The learning characteristics of each proposed method on the new classes from VOC (part B) are shown in Table 1. In our case, the number of examples added equals the number of images in our experiment. Validation is performed each time after adding 50 new examples to the current model. We focus our analysis on the new, unknown data. However, not losing performance on known data is also important. The incremental learning method from [36] causes only minimal losses on known data. In the worst case, the mAP on part A of the VOC dataset decreases from 36.7% to 31.9%. These losses are also referred to as “catastrophic forgetting” in literature [30]. The fine-tuning method does not require additional parameters or memory for added examples like comparable approaches such as [60] do. This property is an important step towards “lifelong learning”, where learning systems can run indefinitely.

Evaluation To assess the performance of our methods in a fast exploration context, we evaluate the models after learning 150 examples.
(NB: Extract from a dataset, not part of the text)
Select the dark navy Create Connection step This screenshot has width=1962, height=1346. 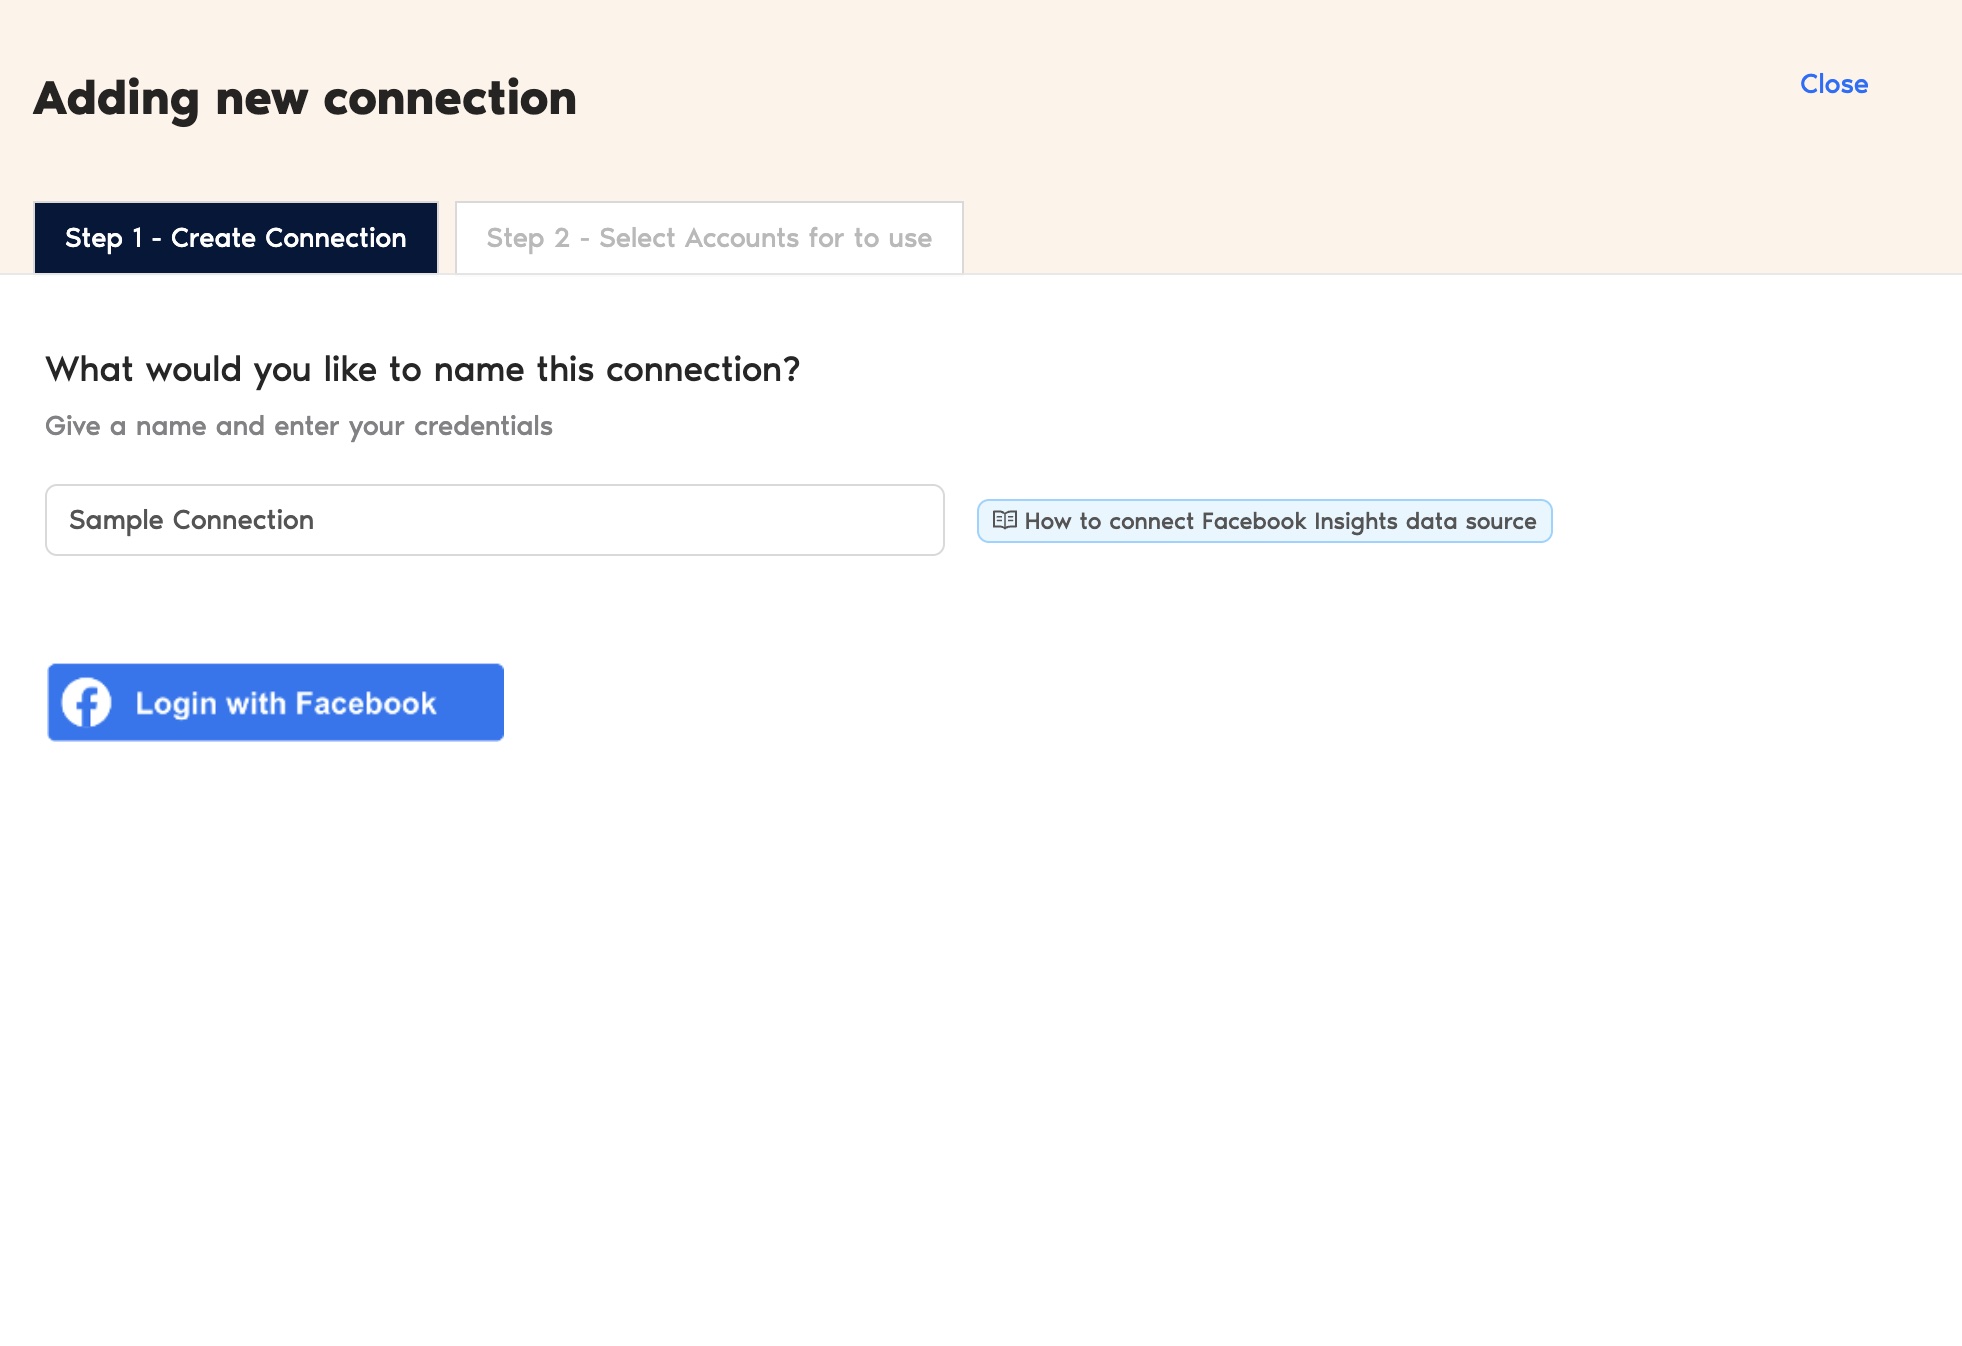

At this point there is still a large number of diverse examples for the methods to choose from, which makes the following results much more relevant for practical applications than results on the full dataset.

We see Detection-Classification Difference perform worst in fast exploration. Random selection offers comparable results with less variance. Average and Maximum perform almost equal to random selection with a very slight advantage. The best performing fast exploration method is Sum with an mAP score of 17.3%, improving the random baseline by 1.8%. Weighted Cell Sum shows similar characteristics with an improvement of 1.1%. This result falls in line with our hypothesis that both methods should show similar selection behavior because, under ideal conditions, they perform the same calculations (see Sect. 4.2).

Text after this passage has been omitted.